---
title: Local Inference
description: Local-first AI — local servers as primary, in-browser as graceful downgrade
tags: [inference, local-first, ollama, privacy]
dependencies: [zero-infra, privacy, performance, safety]
---

# Local Inference

The most private inference is inference that never leaves the device.

## Principles

- Local by default, remote by choice
- User hardware is primary compute substrate
- Offline capability for degraded network conditions
- Zero round-trip for sensitive data paths
- Zero mandatory API key for baseline functionality

## Local server inference (primary path)

Local inference servers run on the user's machine and expose an OpenAI-compatible API. This is the MUST-level requirement for Forever Agents — simple to set up, full GPU utilization, no browser constraints.

```sh
# Ollama
ollama serve
ollama run llama3.1

# llama.cpp
./llama-server -m model.gguf --port 8080

# LM Studio
# Launch GUI → start local server
```

All three expose a compatible HTTP endpoint:

```js
const response = await fetch('http://localhost:11434/v1/chat/completions', {
  method: 'POST',
  headers: { 'Content-Type': 'application/json' },
  body: JSON.stringify({
    model: 'llama3.1',
    messages: [{ role: 'user', content: 'Summarize this document.' }]
  })
});
```

Why this is the baseline: trivial installation, proper GPU utilization, full model selection, no browser memory limits, no WebGPU dependency.

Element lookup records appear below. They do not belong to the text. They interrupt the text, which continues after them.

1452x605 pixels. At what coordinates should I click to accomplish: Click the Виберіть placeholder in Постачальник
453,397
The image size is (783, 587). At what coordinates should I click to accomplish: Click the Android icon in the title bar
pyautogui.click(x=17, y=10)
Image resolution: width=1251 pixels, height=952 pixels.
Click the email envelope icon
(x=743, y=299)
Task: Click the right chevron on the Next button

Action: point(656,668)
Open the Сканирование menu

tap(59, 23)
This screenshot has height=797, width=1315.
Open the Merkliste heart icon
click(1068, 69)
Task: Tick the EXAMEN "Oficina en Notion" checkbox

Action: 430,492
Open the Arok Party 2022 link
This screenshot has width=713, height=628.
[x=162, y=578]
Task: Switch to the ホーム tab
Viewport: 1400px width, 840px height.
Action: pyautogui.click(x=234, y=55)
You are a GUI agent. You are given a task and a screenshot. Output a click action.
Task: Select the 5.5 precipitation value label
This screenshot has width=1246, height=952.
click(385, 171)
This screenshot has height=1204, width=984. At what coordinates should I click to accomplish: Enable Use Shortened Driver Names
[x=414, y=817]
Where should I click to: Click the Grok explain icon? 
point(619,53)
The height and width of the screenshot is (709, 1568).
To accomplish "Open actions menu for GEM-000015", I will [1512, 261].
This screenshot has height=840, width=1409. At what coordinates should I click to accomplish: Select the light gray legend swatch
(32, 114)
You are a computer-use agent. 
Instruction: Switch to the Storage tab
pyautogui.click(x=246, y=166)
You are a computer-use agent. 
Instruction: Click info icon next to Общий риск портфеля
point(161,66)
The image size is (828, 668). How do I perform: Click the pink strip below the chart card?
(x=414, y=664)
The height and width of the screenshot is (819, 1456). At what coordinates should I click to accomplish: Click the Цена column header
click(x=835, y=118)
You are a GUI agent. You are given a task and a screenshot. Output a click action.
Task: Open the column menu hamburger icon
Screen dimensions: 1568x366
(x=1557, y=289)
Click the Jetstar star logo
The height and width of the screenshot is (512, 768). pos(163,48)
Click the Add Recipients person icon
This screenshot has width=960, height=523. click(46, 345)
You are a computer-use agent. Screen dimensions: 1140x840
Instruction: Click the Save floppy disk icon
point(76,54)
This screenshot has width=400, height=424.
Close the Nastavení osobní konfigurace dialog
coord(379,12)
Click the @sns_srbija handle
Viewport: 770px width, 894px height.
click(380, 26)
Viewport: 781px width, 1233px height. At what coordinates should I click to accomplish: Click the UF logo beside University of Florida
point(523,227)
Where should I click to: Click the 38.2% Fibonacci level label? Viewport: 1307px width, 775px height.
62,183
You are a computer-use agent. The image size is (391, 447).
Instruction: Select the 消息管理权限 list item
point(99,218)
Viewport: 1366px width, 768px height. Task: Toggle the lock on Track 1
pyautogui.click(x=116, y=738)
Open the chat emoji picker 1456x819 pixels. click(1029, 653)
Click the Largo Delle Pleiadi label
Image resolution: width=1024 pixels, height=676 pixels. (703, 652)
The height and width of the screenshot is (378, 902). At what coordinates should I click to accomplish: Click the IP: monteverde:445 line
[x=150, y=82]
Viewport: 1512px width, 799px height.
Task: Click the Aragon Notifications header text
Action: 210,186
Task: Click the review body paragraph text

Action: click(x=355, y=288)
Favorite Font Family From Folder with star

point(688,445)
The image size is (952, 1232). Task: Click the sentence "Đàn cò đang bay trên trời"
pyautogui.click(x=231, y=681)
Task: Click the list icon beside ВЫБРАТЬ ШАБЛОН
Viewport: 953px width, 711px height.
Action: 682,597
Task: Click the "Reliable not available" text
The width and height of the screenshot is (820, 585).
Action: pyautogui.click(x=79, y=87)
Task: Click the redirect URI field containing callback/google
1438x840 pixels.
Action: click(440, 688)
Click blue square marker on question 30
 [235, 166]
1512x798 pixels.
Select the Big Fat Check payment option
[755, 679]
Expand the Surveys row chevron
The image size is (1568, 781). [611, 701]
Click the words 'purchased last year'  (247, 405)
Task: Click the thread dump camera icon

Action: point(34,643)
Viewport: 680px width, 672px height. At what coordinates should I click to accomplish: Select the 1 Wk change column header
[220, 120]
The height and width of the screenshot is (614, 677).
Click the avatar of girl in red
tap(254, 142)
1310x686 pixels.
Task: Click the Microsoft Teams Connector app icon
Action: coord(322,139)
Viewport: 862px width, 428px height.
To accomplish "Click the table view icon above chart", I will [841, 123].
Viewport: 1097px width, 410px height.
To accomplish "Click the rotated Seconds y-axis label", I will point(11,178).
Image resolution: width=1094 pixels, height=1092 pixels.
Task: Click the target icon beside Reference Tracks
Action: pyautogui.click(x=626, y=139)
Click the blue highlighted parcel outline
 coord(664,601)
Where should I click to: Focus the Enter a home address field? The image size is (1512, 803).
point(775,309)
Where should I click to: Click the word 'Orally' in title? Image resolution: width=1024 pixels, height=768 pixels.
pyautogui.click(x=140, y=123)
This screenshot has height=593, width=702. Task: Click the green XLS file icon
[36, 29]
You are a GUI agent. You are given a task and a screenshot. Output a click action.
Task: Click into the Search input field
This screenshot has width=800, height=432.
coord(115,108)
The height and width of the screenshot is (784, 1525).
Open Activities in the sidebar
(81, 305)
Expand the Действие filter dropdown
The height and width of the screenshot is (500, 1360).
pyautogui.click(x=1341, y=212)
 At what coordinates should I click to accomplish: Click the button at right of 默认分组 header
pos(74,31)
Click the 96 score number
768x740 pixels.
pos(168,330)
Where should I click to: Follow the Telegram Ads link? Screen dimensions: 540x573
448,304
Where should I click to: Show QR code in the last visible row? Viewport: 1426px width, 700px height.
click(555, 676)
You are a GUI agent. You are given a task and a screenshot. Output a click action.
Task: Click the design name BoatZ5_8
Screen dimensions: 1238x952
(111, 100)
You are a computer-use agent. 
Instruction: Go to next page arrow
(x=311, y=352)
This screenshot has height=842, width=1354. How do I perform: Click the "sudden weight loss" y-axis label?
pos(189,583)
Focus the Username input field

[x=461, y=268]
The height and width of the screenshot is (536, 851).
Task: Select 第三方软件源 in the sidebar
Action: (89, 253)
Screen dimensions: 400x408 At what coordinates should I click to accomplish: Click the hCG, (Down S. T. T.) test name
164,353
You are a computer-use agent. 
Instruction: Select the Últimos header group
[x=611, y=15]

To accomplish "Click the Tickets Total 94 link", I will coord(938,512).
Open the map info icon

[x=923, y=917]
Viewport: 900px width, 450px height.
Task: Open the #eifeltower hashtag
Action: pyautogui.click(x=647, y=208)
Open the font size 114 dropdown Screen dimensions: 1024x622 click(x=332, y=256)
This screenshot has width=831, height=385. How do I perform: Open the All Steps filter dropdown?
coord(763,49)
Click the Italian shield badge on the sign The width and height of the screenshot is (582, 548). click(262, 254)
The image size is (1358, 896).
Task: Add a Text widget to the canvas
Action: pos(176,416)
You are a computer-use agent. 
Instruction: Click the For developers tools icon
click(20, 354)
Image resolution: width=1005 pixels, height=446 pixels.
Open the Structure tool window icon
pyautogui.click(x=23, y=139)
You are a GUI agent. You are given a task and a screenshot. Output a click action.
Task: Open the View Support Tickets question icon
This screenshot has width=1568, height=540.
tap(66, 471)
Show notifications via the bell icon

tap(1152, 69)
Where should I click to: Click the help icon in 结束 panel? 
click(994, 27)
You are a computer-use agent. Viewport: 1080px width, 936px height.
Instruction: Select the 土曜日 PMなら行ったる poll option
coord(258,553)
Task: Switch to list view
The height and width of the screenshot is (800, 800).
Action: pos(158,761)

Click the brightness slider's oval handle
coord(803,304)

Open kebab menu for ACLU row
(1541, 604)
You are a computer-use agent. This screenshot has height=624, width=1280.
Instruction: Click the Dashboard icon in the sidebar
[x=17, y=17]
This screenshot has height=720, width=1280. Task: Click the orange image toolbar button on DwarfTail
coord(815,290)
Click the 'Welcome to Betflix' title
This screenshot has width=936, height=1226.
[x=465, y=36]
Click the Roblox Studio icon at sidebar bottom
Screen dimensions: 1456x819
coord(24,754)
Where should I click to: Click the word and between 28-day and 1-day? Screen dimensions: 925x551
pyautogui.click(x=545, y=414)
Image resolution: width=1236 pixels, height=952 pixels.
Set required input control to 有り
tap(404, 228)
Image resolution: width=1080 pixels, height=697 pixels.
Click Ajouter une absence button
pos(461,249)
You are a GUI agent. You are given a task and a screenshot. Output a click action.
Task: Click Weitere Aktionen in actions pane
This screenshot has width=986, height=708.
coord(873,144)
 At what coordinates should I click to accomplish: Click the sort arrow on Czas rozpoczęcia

The network tab shows `localhost` traffic only — privacy is observable.

## In-browser inference (graceful downgrade)

For agents that want zero-server operation, WebLLM can load quantized models in-browser using WebGPU when available.

```js
import { CreateMLCEngine } from '@mlc-ai/web-llm';

const engine = await CreateMLCEngine('Llama-3.1-8B-Instruct-q4f16_1');
const reply = await engine.chat.completions.create({
  messages: [{ role: 'user', content: 'Summarize this document.' }]
});
```

First run downloads model artifacts; subsequent runs can reuse browser cache.

Use WebWorkers to keep UI responsive:

```js
// main.js
const worker = new Worker('inference-worker.js', { type: 'module' });
worker.postMessage({ prompt: 'Summarize this.' });

// inference-worker.js
import { CreateMLCEngine } from '@mlc-ai/web-llm';

self.onmessage = async ({ data }) => {
  const engine = await CreateMLCEngine('Llama-3.1-8B-Instruct-q4f16_1');
  const result = await engine.chat.completions.create({
    messages: [{ role: 'user', content: data.prompt }]
  });
  self.postMessage(result);
};
```

This is a MAY-level capability: powerful for maximum sovereignty, but not required to qualify as a Forever Agent.

## In-browser embeddings (graceful downgrade)

```js
import { pipeline } from '@xenova/transformers';
const embedder = await pipeline('feature-extraction', 'Xenova/all-MiniLM-L6-v2');
const embedding = await embedder('Document text here', { pooling: 'mean', normalize: true });
```

With browser storage/indexing, this supports local RAG pipelines without server round-trips. Like in-browser inference, this is a MAY-level graceful downgrade for zero-server deployments.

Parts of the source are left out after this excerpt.